Space Exploration is a field characterised by extremes of temperature, a fact which pushes many materials to their performance limits. For example, the combustion temperature in solid or liquid rocket boosters reaches 3000oC while a space capsule re-entering the earth’s atmosphere after a high-speed space mission can experience heat fluxes that would easily evaporate it – just like a meteorite – if it were not for protective heat-shields.

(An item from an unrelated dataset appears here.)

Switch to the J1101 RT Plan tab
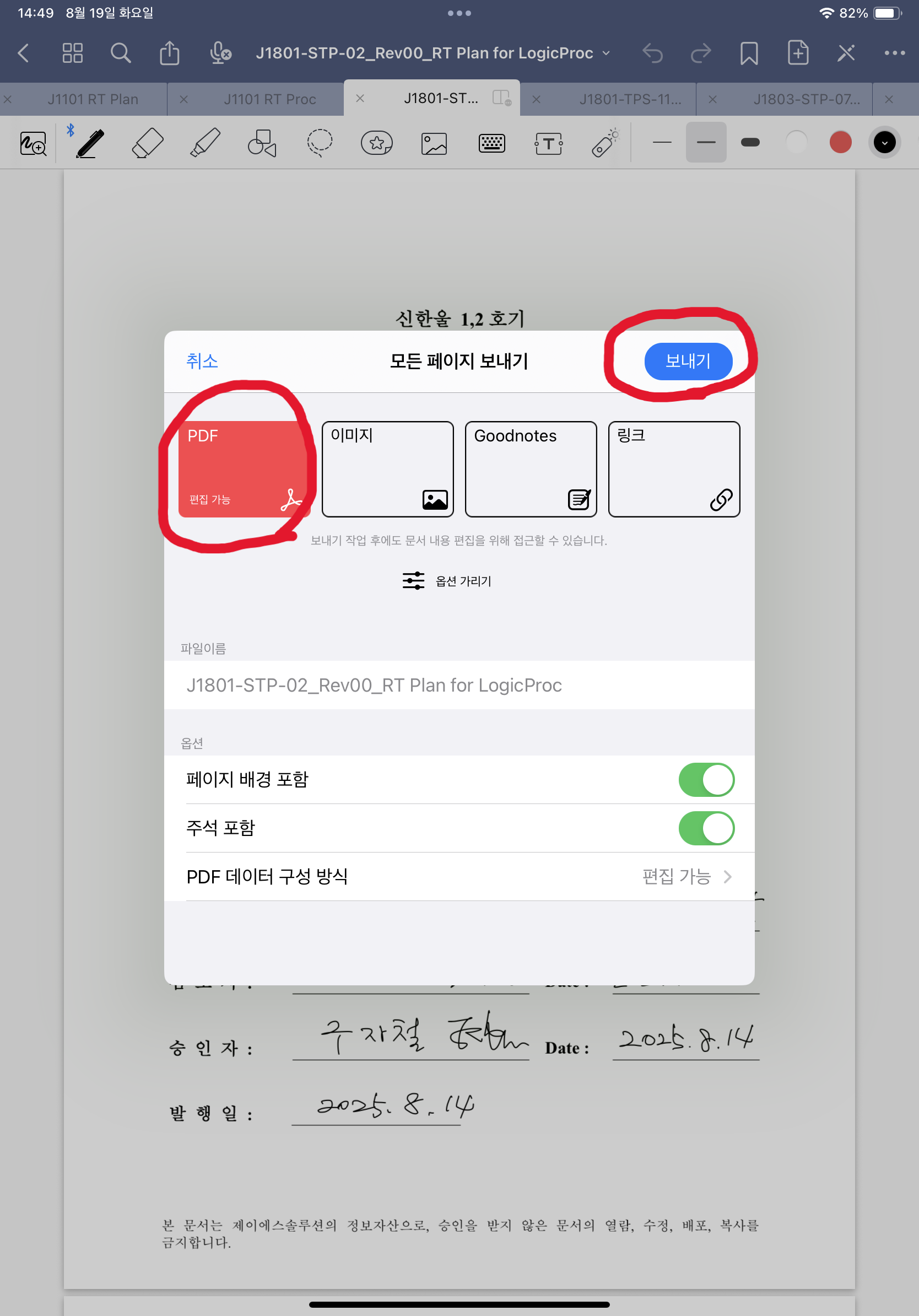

Over the past years the Advanced Ceramics and Composites Laboratory of NCSR Demokritos has developed significant expertise in research and development of high-temperature materials for Space exploration with funding from the European Commission and the European Space Agency as well as a number of large space exploration companies in Europe. The main examples that will be presented in this talk are:
– The “HybridTPS”, a rigid, MgO-based and phenolic-filled Thermal Protection System (TPS) for the heat shield of re-entry vehicles offering both active (ablation) and passive (refractory) protection with the advantage of minimum distortion during recession (ESA).
– Prototyping of whole Heat Shields using ablative materials such as the ASTERM of Airbus D&S (project EC/FP7/Space “Rastas Spear”)
– A unique “Resistive Grid Recession Sensor” (ReGS) to monitor the recession of the ablating material of heat shields in-situ during their atmospheric re-entry of space capsules (ESA)
– SiC- and ZrO2-based multilayered rocket combustion chambers which can operate in space without external cooling, with enhanced performance (project EC/FP7/Space “Pulcher”)
The laboratory is also involved in the H2020 project IRENA which has the objective of preparing a space technology demonstrator mission to test these and other high-temperature technologies in 2016-2017.